Committed: Remembering Native Kinship in and beyond Institutions by Susan Burch is now available as an audiobook from Audible, Kobo, and Libro.fm.
Praise for Committed:
2021 Alison Piepmeier Book Prize, National Women’s Studies Association
“A model of how to write histories that are as inclusive and broadly accessible as they are necessary.”—H-Net
“This slim volume packs a powerful punch. . . . Burch’s theoretical framing of the subject is brilliant and encourages us to reckon with the history of psychiatric thought and its manifestation in institutional practice in new ways.”—Journal of the History of the Behavioral Sciences
“Susan Burch’s Committed is a pithy yet powerful read.”—Law and History Review
Between 1902 and 1934, the United States confined hundreds of adults and children from dozens of Native nations at the Canton Asylum for Insane Indians, a federal psychiatric hospital in South Dakota. But detention at the Indian Asylum, as families experienced it, was not the beginning or end of the story. For them, Canton Asylum was one of many places of imposed removal and confinement, including reservations, boarding schools, orphanages, and prison-hospitals. Despite the long reach of institutionalization for those forcibly held at the Asylum, the tenacity of relationships extended within and beyond institutional walls.
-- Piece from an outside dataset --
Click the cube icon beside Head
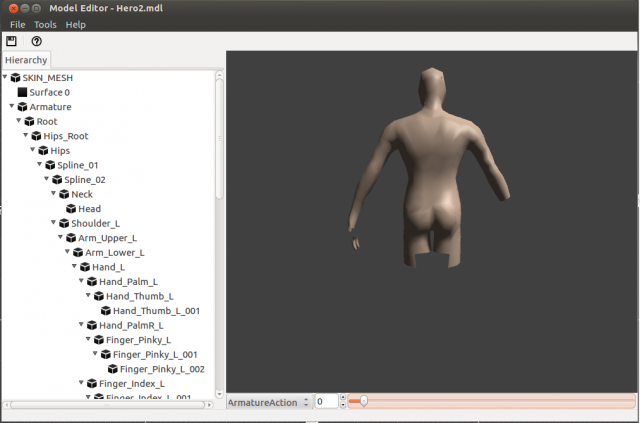[x=70, y=209]
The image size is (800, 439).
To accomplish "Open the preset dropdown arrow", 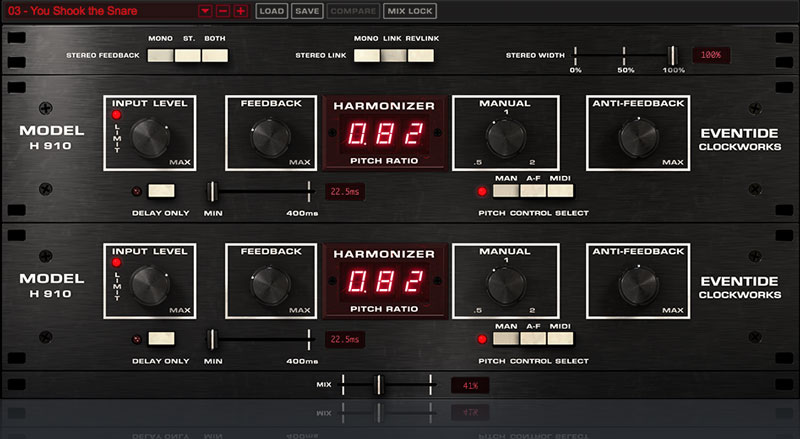I will click(205, 11).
In this accessible and innovative work, Susan Burch tells the story of the Indigenous people—families, communities, and nations, across generations to the present day—who have experienced the impact of this history. Drawing on oral history interviews, correspondence, material objects, and archival sources, Burch reframes the histories of institutionalized people and the places that held them. Committedexpands the boundaries of Native American history, disability studies, and U.S. social and cultural history generally.
Susan Burch is professor of American studies at Middlebury College.